_ACTIVITY_
Every entry below is to be returned unchanged. Images are not part of the copy.

[Saved entries]
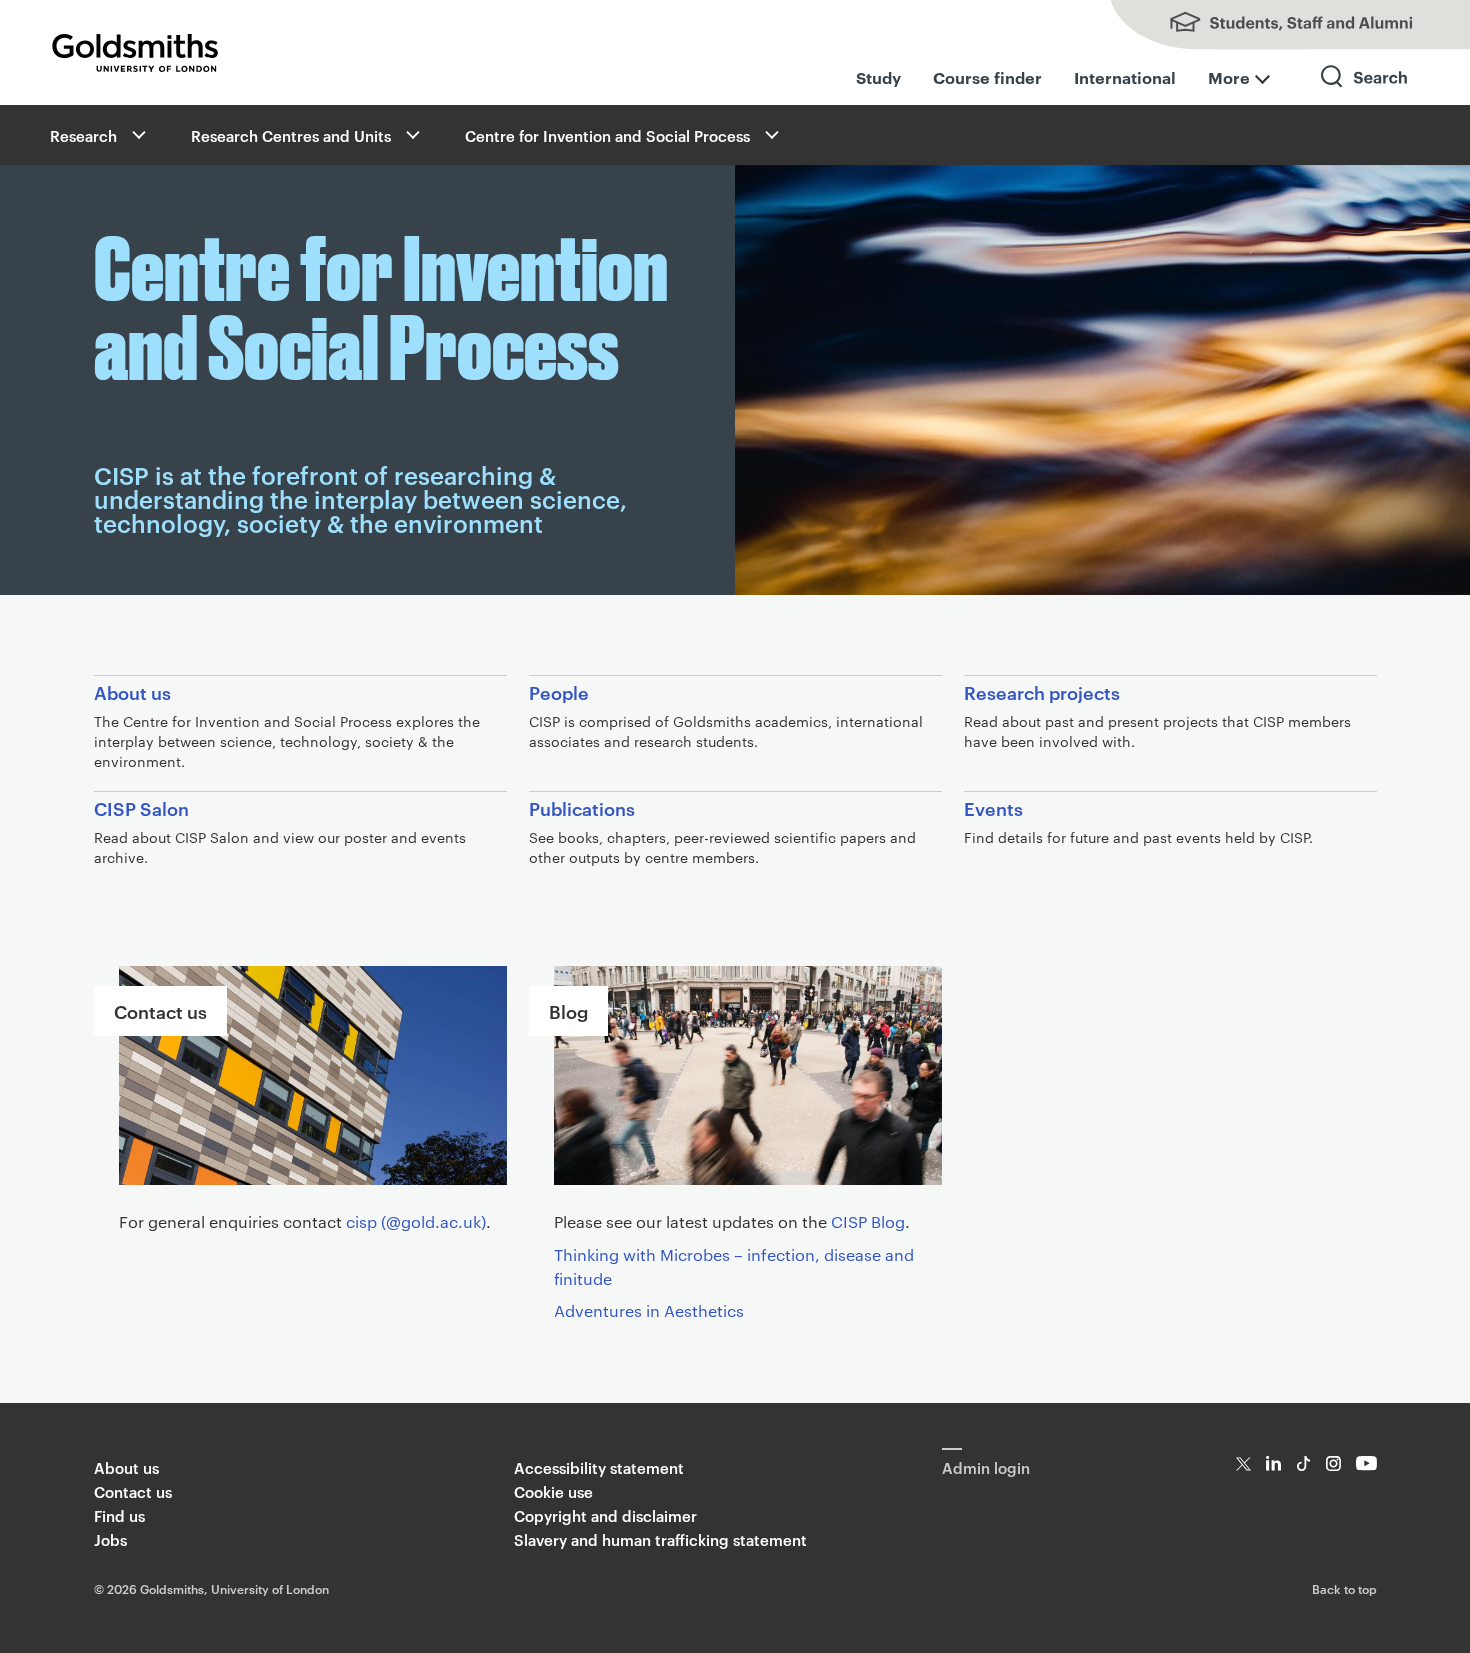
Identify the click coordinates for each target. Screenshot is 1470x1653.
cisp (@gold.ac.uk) (416, 1221)
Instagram (1333, 1463)
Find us (119, 1515)
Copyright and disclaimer (605, 1515)
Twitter (1243, 1463)
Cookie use (553, 1491)
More (1229, 77)
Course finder (987, 77)
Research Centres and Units (291, 135)
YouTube (1366, 1463)
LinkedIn (1273, 1463)
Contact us (133, 1491)
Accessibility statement (599, 1467)
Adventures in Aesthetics (649, 1310)
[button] (137, 135)
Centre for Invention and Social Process (607, 135)
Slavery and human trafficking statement (660, 1539)
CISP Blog (868, 1221)
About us (126, 1467)
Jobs (110, 1539)
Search (1365, 94)
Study (878, 77)
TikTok (1303, 1463)
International (1125, 77)
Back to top (1344, 1588)
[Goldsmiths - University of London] (135, 53)
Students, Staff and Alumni (1270, 25)
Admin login (986, 1467)
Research (83, 135)
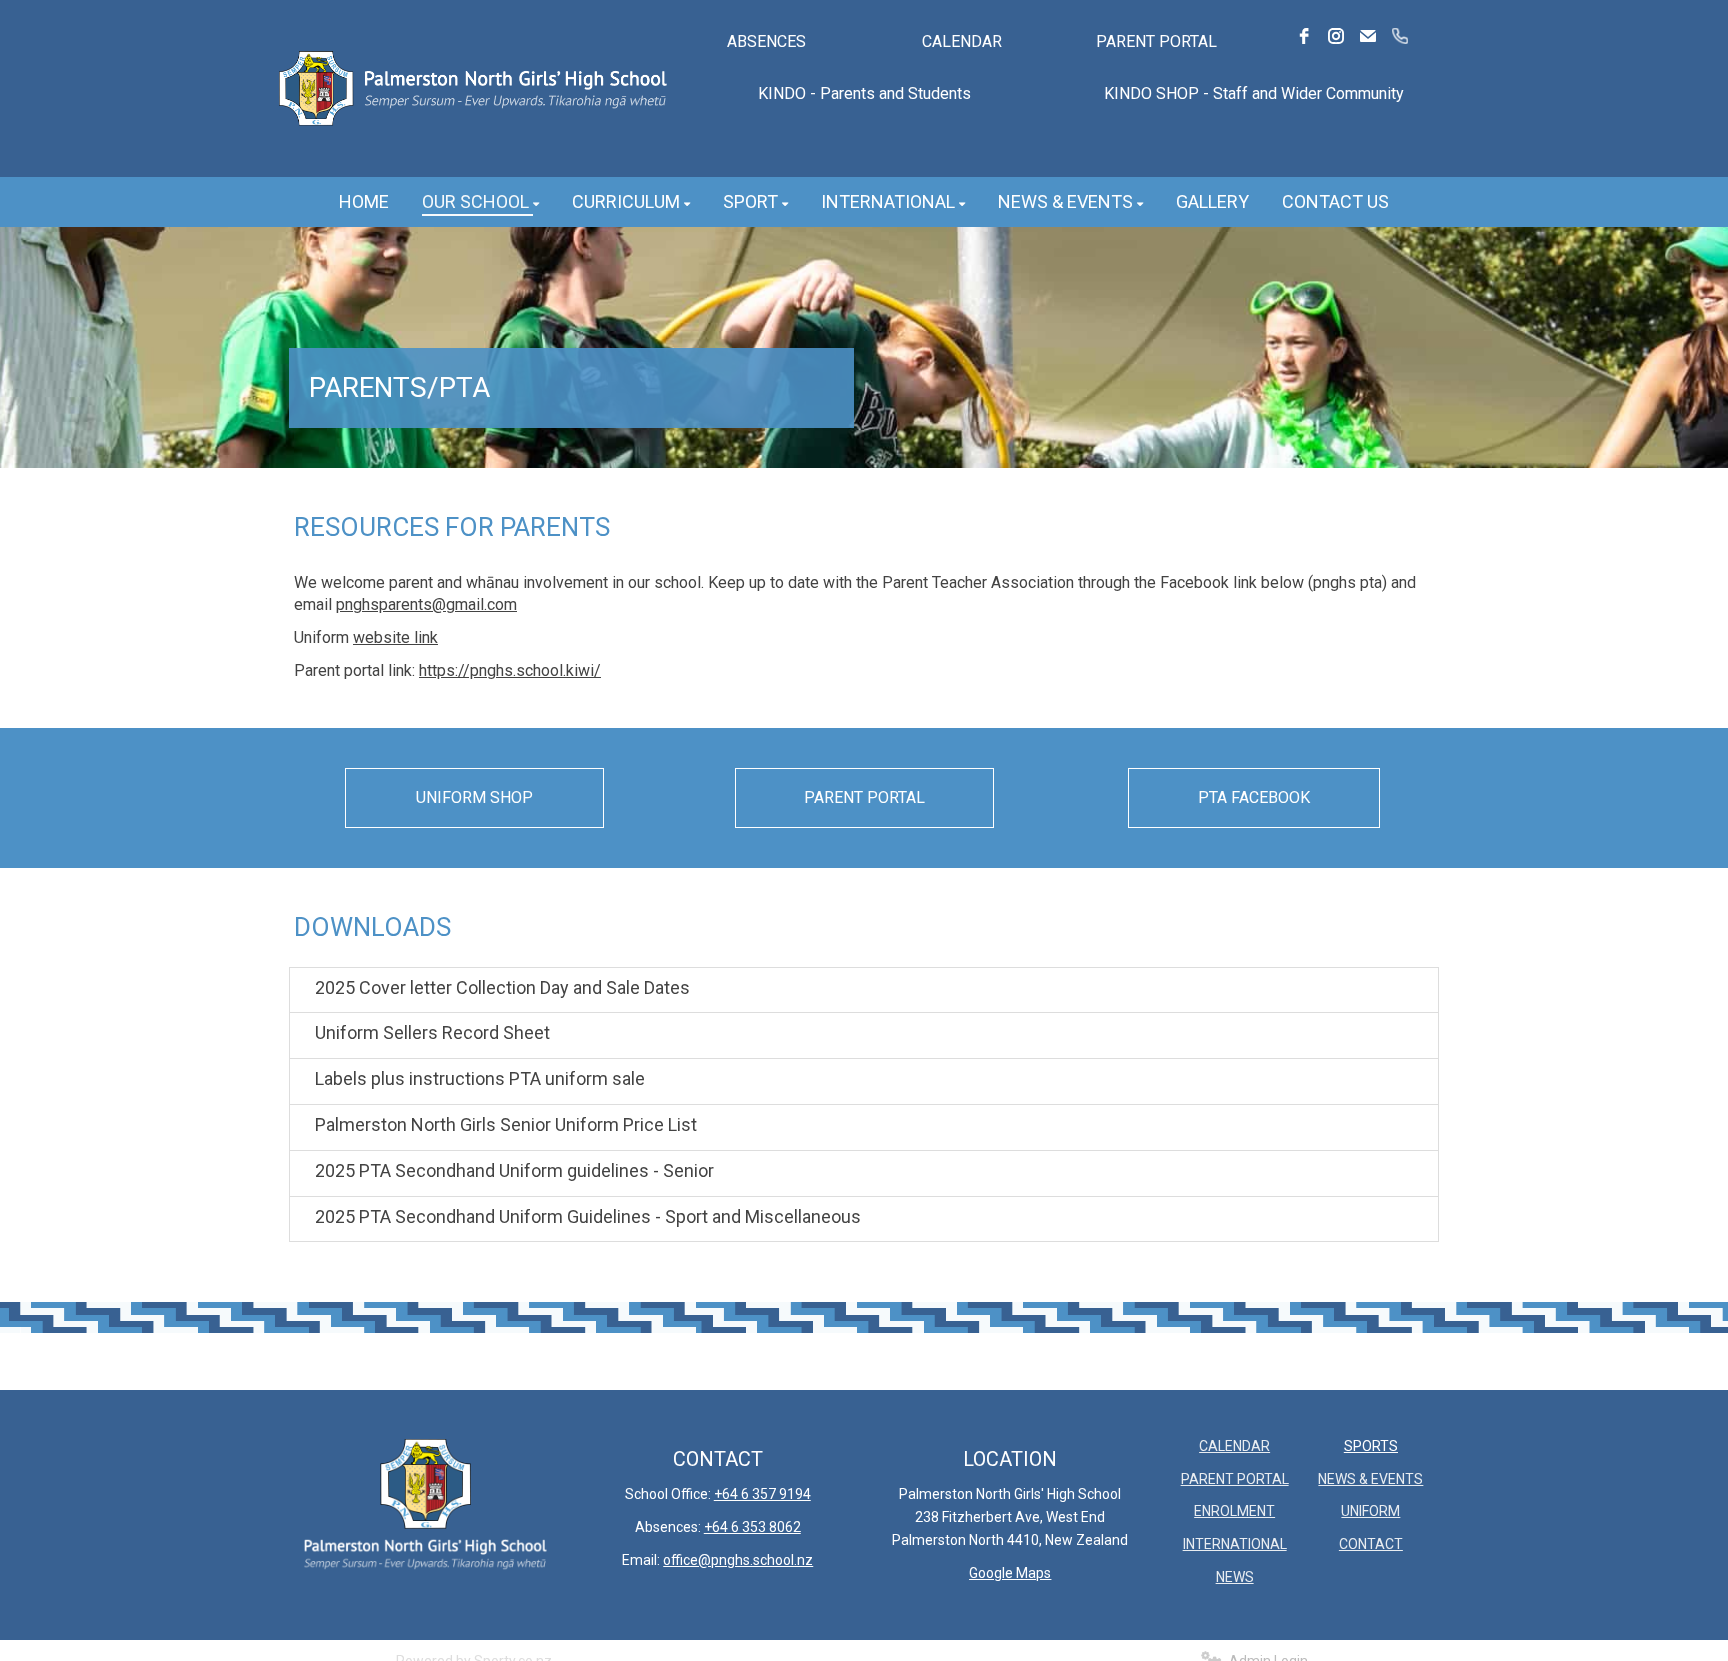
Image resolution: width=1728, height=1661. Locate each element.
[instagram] (1336, 36)
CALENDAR (962, 41)
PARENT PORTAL (1156, 41)
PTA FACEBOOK (1254, 797)
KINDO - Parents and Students (864, 93)
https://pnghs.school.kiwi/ (510, 670)
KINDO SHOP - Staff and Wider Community (1254, 93)
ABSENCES (766, 41)
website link (395, 637)
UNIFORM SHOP (474, 797)
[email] (1368, 36)
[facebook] (1304, 36)
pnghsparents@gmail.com (426, 604)
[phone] (1400, 36)
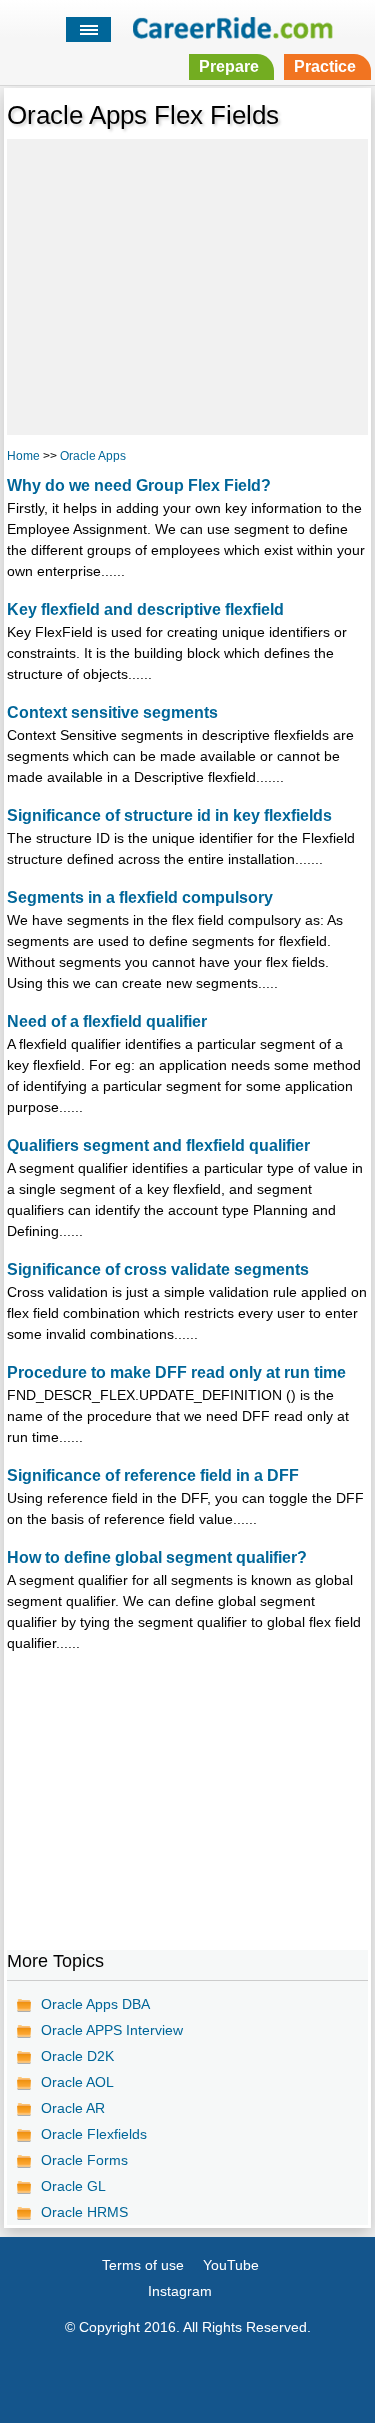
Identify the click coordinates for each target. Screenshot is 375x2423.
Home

_WRITTEN RESPONSE_
Identify the click coordinates for each target. Screenshot is 1470x1653.
cisp (@gold.ac.uk) (416, 1221)
Instagram (1333, 1463)
Find us (119, 1515)
Copyright and disclaimer (605, 1515)
Twitter (1243, 1463)
Cookie use (553, 1491)
More (1229, 77)
Course finder (987, 77)
Research Centres and Units (291, 135)
YouTube (1366, 1463)
LinkedIn (1273, 1463)
Contact us (133, 1491)
Accessibility statement (599, 1467)
Adventures in Aesthetics (649, 1310)
[button] (137, 135)
Centre for Invention and Social Process (607, 135)
Slavery and human trafficking statement (660, 1539)
CISP Blog (868, 1221)
About us (126, 1467)
Jobs (110, 1539)
Search (1365, 94)
Study (878, 77)
TikTok (1303, 1463)
International (1125, 77)
Back to top (1344, 1588)
[Goldsmiths - University of London] (135, 53)
Students, Staff and Alumni (1270, 25)
Admin login (986, 1467)
Research (83, 135)
Image resolution: width=1728, height=1661. Locate each element.
[instagram] (1336, 36)
CALENDAR (962, 41)
PARENT PORTAL (1156, 41)
PTA FACEBOOK (1254, 797)
KINDO - Parents and Students (864, 93)
https://pnghs.school.kiwi/ (510, 670)
KINDO SHOP - Staff and Wider Community (1254, 93)
ABSENCES (766, 41)
website link (395, 637)
UNIFORM SHOP (474, 797)
[email] (1368, 36)
[facebook] (1304, 36)
pnghsparents@gmail.com (426, 604)
[phone] (1400, 36)
Identify the click coordinates for each target. Screenshot is 375x2423.
Home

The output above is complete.